Wednesday, December 27, 2023

Poorest nations hit hardest by cost of climate disasters, new calculations show

27 DECEMBER 2023

ALAMY

Devastation near Port Vila, in Vanuatu, in March this year after a cyclone passed through the area

A NEW study commissioned by Christian Aid suggests that the cost of climate breakdown is unevenly spread around the globe, taking account of economic inequality and the vulnerability of certain regions to natural disasters.

The report, Counting the Cost, was published on Wednesday, and concludes that the Hawaiian wildfires had the highest per-capita cost of all climate-change related disasters in 2023, at more than $4000 per occupant of the affected area (News, 18 August).

The next costliest disaster from a financial perspective was Typhoon Mawar, which hit Guam in May, at a cost of almost $1500 per person.

Others cost less per person, but directly affected a much larger number of people: for instance, Cyclone Freddy, which hit Malawi in the spring (News, 17 March), is listed as having affected two million people and caused the death of 679.

Christian Aid’s climate-justice policy adviser in Bangladesh, Nushrat Chowdhury, said: “Cyclone Freddy was a reminder that communities who have contributed the least to the climate crisis are suffering the worst.

“Loss-and-damage costs are in the hundreds of billions of dollars annually in developing countries alone.

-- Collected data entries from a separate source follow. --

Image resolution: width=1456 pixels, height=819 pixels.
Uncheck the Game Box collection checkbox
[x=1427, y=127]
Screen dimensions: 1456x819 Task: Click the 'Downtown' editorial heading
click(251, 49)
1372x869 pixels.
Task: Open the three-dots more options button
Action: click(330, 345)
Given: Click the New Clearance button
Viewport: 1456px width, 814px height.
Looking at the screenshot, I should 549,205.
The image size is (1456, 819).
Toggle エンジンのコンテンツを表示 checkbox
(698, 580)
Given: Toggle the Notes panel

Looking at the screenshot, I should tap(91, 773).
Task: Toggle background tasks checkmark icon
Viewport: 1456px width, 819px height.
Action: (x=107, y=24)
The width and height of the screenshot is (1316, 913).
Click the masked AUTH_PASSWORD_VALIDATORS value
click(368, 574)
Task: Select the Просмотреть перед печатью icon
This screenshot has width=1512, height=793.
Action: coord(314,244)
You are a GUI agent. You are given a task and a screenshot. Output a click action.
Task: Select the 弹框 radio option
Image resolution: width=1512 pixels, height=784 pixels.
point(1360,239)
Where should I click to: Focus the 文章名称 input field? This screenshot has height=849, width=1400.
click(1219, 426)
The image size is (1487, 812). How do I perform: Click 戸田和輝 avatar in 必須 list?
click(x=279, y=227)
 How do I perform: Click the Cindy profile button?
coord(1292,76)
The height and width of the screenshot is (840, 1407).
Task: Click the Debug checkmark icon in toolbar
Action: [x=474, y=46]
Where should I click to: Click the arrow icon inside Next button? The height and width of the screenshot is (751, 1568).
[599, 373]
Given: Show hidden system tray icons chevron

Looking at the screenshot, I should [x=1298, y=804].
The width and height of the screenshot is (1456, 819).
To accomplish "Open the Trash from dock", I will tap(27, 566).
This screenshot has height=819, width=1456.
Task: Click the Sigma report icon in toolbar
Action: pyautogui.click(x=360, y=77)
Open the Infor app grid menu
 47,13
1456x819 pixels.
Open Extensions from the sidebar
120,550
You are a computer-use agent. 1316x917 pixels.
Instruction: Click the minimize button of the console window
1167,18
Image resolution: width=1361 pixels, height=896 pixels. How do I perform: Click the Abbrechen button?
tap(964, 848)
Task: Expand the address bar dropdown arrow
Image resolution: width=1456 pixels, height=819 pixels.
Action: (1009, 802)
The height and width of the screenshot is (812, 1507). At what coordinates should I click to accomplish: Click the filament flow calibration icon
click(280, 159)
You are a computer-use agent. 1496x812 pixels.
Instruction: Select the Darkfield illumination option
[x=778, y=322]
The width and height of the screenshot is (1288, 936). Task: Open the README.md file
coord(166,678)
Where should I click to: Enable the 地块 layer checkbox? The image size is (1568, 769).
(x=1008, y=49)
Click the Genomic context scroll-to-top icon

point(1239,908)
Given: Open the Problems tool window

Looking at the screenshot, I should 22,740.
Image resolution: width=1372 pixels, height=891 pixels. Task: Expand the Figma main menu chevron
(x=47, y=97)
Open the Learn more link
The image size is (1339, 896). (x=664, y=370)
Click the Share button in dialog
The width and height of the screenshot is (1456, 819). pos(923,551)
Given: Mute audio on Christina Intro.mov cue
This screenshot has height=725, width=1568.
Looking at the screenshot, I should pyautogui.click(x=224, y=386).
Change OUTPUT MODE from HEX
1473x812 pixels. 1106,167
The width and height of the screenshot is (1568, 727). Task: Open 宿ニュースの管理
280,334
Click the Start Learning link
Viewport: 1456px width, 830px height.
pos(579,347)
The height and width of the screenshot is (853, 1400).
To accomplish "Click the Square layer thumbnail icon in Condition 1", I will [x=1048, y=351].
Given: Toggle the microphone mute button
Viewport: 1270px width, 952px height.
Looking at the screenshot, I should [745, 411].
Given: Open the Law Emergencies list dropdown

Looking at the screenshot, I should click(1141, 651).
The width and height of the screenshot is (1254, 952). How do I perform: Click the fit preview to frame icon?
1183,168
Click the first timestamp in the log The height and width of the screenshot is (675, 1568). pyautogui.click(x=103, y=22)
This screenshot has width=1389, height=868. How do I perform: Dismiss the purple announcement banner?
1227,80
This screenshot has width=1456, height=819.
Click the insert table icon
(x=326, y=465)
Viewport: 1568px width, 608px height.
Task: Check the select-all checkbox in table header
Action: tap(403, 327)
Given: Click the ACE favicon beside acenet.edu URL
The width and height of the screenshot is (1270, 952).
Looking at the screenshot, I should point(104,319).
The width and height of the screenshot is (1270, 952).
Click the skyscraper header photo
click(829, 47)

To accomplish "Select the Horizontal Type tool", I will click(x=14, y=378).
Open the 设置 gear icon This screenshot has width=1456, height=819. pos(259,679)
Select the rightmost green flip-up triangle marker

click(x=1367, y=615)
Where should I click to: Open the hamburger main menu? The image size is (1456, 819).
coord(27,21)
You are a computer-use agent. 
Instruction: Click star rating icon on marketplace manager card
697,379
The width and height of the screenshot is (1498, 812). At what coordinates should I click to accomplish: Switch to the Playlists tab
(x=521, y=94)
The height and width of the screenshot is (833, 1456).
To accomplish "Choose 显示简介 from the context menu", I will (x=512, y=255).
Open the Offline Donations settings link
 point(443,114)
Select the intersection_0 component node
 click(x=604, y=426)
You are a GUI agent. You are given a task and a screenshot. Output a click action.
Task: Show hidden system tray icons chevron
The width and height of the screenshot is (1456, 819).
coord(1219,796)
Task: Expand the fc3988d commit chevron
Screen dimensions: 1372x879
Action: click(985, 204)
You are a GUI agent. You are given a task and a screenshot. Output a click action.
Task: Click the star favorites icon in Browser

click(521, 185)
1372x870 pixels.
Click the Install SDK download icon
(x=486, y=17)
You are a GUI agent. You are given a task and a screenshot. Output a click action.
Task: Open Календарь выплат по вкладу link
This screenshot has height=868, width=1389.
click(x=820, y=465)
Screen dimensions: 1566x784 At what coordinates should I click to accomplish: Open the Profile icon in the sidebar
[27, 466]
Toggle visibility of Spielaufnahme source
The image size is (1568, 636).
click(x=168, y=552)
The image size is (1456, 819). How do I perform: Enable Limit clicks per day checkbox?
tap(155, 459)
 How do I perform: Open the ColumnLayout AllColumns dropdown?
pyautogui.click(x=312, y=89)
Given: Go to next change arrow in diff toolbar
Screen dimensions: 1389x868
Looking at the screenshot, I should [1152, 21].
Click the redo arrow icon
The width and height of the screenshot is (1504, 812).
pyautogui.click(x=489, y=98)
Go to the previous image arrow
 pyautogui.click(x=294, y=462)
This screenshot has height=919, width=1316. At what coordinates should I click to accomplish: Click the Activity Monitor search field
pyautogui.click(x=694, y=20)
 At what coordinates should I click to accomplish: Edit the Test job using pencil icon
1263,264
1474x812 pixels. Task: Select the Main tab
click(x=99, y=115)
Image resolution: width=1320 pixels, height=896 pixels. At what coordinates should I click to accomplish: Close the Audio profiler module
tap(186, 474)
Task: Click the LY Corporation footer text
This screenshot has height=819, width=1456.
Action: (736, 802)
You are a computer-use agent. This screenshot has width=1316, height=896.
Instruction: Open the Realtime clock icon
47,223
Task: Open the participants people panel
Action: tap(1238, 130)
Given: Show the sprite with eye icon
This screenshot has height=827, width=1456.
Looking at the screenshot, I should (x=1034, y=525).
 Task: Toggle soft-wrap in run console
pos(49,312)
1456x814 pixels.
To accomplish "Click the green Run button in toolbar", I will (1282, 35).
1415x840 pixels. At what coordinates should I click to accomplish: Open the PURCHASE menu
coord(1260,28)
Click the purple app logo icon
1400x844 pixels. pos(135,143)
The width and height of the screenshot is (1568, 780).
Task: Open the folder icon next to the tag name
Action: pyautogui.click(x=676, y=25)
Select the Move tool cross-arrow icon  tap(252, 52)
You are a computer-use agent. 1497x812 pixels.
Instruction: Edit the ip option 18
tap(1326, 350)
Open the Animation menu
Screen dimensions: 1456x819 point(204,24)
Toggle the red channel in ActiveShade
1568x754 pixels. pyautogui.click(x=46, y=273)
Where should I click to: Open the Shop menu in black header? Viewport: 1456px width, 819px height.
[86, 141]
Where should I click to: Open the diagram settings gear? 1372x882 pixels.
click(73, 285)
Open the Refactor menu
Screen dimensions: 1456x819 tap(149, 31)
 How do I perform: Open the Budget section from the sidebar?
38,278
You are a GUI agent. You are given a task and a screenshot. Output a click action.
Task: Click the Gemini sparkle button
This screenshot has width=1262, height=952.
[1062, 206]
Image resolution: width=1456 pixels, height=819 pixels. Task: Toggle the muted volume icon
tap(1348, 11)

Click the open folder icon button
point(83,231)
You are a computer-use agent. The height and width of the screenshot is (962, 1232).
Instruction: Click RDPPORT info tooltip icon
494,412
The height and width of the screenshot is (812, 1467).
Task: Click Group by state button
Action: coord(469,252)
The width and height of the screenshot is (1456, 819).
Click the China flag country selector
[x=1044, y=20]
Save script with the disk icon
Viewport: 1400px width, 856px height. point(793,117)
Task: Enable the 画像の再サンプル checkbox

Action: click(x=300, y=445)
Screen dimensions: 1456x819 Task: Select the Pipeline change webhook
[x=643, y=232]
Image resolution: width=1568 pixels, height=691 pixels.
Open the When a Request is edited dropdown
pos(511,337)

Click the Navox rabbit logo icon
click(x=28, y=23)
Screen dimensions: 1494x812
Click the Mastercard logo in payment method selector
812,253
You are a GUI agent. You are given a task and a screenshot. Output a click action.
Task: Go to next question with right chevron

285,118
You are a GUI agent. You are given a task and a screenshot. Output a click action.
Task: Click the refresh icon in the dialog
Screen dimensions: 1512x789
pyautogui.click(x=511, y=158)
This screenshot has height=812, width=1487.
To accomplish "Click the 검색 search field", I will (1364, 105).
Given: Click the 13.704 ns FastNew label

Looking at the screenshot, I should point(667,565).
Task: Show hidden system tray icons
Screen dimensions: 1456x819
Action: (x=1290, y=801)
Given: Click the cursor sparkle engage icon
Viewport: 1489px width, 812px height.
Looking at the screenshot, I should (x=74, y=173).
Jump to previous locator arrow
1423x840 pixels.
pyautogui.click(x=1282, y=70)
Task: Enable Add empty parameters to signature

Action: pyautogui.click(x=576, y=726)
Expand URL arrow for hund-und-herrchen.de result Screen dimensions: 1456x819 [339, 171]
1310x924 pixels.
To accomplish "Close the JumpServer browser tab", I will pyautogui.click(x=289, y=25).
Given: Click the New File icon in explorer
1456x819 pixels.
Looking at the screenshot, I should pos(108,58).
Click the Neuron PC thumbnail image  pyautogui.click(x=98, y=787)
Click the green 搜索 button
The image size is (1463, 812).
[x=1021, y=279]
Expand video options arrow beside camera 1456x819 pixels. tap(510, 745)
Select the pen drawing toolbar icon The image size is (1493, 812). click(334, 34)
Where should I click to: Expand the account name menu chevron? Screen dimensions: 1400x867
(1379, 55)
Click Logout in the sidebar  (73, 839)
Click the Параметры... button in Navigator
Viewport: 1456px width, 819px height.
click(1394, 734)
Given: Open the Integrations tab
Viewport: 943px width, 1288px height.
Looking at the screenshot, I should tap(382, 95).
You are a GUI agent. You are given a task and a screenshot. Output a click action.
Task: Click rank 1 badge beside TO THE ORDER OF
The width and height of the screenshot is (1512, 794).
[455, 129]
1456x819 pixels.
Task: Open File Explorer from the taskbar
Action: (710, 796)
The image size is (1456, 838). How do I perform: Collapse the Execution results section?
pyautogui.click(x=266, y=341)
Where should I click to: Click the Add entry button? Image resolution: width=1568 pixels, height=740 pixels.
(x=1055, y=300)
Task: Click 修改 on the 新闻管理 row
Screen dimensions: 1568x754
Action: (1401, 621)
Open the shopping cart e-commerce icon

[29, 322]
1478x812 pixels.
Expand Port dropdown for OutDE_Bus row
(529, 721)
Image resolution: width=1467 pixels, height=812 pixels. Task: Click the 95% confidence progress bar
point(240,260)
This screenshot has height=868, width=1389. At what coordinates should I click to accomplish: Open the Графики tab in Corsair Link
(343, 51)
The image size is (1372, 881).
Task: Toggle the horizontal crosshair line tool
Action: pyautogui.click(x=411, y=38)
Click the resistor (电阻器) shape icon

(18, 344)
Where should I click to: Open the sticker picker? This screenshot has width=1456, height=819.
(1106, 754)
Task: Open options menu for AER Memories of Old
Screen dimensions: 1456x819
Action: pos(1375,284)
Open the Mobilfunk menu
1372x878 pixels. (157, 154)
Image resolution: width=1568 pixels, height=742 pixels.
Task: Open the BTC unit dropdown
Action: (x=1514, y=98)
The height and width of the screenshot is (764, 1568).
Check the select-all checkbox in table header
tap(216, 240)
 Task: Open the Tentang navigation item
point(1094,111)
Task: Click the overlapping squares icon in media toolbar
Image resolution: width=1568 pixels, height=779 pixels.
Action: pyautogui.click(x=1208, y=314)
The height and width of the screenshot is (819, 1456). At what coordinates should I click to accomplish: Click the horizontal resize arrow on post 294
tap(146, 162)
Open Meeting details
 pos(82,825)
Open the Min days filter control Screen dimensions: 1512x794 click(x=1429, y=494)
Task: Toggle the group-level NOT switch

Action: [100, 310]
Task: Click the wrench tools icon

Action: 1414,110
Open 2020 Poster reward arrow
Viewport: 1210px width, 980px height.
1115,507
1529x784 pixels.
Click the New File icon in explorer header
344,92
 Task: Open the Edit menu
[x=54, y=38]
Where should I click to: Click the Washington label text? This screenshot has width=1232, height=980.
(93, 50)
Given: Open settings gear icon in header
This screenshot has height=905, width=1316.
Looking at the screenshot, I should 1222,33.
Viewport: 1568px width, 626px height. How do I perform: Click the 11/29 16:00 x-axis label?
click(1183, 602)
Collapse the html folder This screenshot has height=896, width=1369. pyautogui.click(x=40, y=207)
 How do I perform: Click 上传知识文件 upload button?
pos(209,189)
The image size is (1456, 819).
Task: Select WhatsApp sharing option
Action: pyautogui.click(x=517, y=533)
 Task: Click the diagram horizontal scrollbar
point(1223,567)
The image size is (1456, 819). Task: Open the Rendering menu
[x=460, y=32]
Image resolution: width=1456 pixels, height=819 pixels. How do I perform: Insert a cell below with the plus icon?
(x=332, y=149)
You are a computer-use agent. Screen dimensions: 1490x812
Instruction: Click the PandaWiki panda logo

Wealthy nations must commit the new and additional money required to ensure the loss-and-damage fund agreed at COP28 can quickly get help to those that need it most.” During the COP meeting in Dubai, $700 million was pledged to the fund.

The report highlights the aggregate effect of the costs of the disasters by identifying the value of the damage by percentage of GDP. Because of the scale of the United States economy, the fires in Hawaii rank very low on this scale, while the cyclones that struck Vanuatu, in March, had a significant impact on the archipelago’s GDP.

The forecast of economic growth shrank from 3.6 per cent to three per cent as a result of the storms, and the cost per person — calculated at $947 — amounted to one third of the GDP per capita in Vanuatu.

The disasters analysed by Christian Aid have all been causally linked to climate change, and so exclude the earthquakes which caused devastation in Morocco, Turkey, and Syria (News, 5 May).

The chief executive of Christian Aid, Patrick Watt, writes in a foreword to the report: “With the frequency and intensity of climate disasters projected to increase dramatically soon, governments must take decisive action now — individually and collectively — to limit global heating to 1.5 degrees, and adapt to the effects of climate change.”

The methodology of calculating the cost of damage was chosen, the report says, in order to demonstrate that, “however successful our efforts to mitigate climate change, huge resources will need to be mobilised for adaptation and loss and damage”.

At the conclusion of COP 28 earlier this month, the Anglican Communion’s delegation welcomed movement towards establishing the financial provision to help countries to adapt to the effects of climate change, and to recover from disasters, but lamented that progress was too slow (News, 15 December).